*** Data ***

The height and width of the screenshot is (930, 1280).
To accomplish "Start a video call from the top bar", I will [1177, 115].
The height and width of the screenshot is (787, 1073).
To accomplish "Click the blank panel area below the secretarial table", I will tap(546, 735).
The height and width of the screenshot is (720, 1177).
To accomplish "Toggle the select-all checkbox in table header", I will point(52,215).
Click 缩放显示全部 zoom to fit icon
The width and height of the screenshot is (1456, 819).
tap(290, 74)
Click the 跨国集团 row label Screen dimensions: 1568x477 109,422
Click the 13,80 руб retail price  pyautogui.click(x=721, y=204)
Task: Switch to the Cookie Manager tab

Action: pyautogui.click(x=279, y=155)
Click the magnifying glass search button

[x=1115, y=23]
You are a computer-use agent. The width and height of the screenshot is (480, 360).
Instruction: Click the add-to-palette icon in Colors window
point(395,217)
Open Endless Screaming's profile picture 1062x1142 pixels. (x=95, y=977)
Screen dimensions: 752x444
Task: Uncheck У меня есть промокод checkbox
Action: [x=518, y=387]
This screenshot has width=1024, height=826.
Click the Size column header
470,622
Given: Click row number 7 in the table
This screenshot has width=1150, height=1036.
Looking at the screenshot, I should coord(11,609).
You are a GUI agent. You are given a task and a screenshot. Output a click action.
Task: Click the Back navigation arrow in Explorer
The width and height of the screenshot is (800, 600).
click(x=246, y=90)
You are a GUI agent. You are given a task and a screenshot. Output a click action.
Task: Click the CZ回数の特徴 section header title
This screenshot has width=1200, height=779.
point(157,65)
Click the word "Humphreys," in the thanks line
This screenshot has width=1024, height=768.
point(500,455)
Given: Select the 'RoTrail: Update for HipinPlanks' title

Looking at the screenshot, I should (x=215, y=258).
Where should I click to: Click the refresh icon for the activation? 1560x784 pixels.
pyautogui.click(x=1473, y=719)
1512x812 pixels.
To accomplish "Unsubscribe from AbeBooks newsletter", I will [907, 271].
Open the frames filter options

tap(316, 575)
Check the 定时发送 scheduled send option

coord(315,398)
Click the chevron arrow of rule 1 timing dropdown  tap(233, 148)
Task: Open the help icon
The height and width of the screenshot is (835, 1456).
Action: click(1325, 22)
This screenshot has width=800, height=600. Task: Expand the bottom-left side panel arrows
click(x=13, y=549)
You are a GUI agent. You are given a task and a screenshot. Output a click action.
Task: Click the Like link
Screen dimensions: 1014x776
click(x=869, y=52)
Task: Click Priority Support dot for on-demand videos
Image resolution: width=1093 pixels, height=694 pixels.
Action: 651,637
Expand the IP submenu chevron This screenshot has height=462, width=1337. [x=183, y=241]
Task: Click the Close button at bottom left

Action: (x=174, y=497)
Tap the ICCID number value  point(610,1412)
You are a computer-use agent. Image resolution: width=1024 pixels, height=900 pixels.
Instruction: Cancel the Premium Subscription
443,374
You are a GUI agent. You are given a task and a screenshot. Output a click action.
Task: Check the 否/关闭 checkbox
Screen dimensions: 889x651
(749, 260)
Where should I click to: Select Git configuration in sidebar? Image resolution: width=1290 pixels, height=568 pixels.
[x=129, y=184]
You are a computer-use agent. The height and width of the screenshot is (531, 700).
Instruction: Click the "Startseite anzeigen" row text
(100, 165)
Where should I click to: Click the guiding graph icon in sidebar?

***

Copy out the part of the material that opens with the line containing "1512x812 pixels." and closes with the line containing "Tap the ICCID", swapping "chevron" for "caret" and leaving everything else unchanged.

Solution to this exercise:
1512x812 pixels.
To accomplish "Unsubscribe from AbeBooks newsletter", I will [907, 271].
Open the frames filter options

tap(316, 575)
Check the 定时发送 scheduled send option

coord(315,398)
Click the caret arrow of rule 1 timing dropdown  tap(233, 148)
Task: Open the help icon
The height and width of the screenshot is (835, 1456).
Action: click(1325, 22)
This screenshot has width=800, height=600. Task: Expand the bottom-left side panel arrows
click(x=13, y=549)
You are a GUI agent. You are given a task and a screenshot. Output a click action.
Task: Click the Like link
Screen dimensions: 1014x776
click(x=869, y=52)
Task: Click Priority Support dot for on-demand videos
Image resolution: width=1093 pixels, height=694 pixels.
Action: 651,637
Expand the IP submenu caret This screenshot has height=462, width=1337. [x=183, y=241]
Task: Click the Close button at bottom left

Action: (x=174, y=497)
Tap the ICCID number value  point(610,1412)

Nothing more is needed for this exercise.